> _THINGS TO DO_
[1] Which people, real or fictional, are named in the passage about "Years and Years" that comes before the listing?
[2] From the passage about "Years and Years" placed before the listing, extract the part that opens with the words containing "The acclaimed series" and closes with "there still hope?".
[3] Continue the passage about "Years and Years", which comes before the listing, from its last sentence.

One of last year’s most controversial, brilliant and unique shows has to be “Years and Years”, written by the genius Russell T Davis. Much of his vision of the future seems to be coming true, alarmingly, with Donald Trump seemingly hell bent that his legacy will be crowned by creating World War Three. One of the most memorable monologues of the show sees veteran actress Anne Reid, playing the grandmother Muriel Deacon, announce that “It is all your fault”.

The acclaimed series made many people pause their busy lives and ask, in a world that is burning because of climate change and with governments arguably spinning out of control, is it all our fault? Or is there still hope?

Waking up on Friday the 13th I felt rough. The night before I had been at the “British Curry awards” with the gorgeous model and actress Danielle Mason. It is one of the most spectacular award shows I have been to. No, I wasn’t hung over, and Danielle had driven us there and we left together at a respectable 11pm.

> _GIVEN DATA_

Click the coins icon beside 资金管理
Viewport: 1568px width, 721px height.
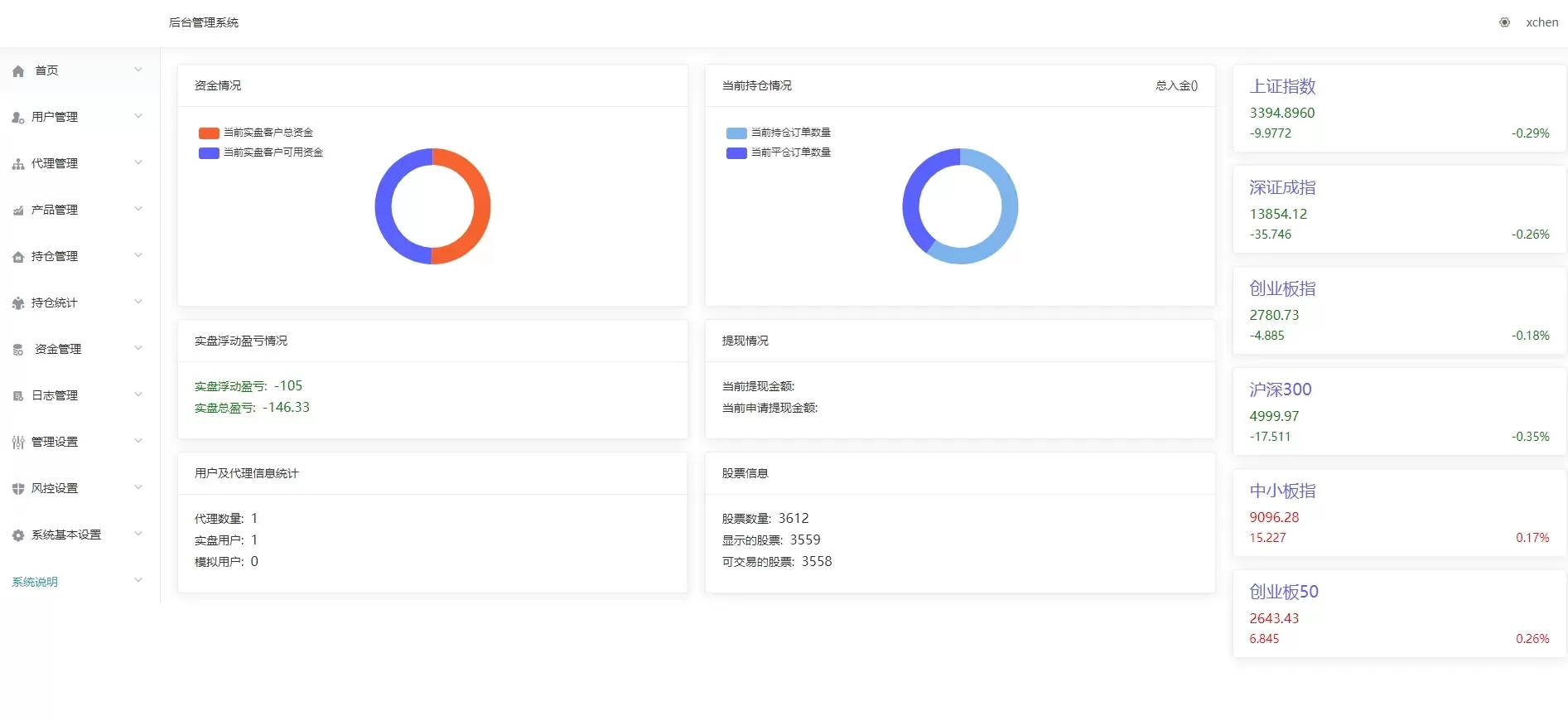click(x=17, y=350)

> _ANSWERS TO EACH TASK_
[1] Russell T Davis, Donald Trump, Anne Reid, Muriel Deacon, Danielle Mason

[2]
The acclaimed series made many people pause their busy lives and ask, in a world that is burning because of climate change and with governments arguably spinning out of control, is it all our fault? Or is there still hope?

[3]
Looking at my phone, there is a comment from a socialite under a picture of Danielle and myself on LinkedIn: “What next? Chip awards? Lol.” Maybe peeved she had not been invited, the comment can be forgiven, and I have to admit that when I first heard of the awards they seemed amusing. But the actual importance of the awards sees royalty, prime ministers and a host of stars turn up to support them.

It is not all glitz and glamour. Not only does the evening raise a huge amount for charity but it highlights something that we often take for granted: “nipping out for a curry” – its roots, immigration to this country, the possible threat not only to the ingredients, but the possibility that skilled experts in the craft of Indian cuisine will be affected by Brexit.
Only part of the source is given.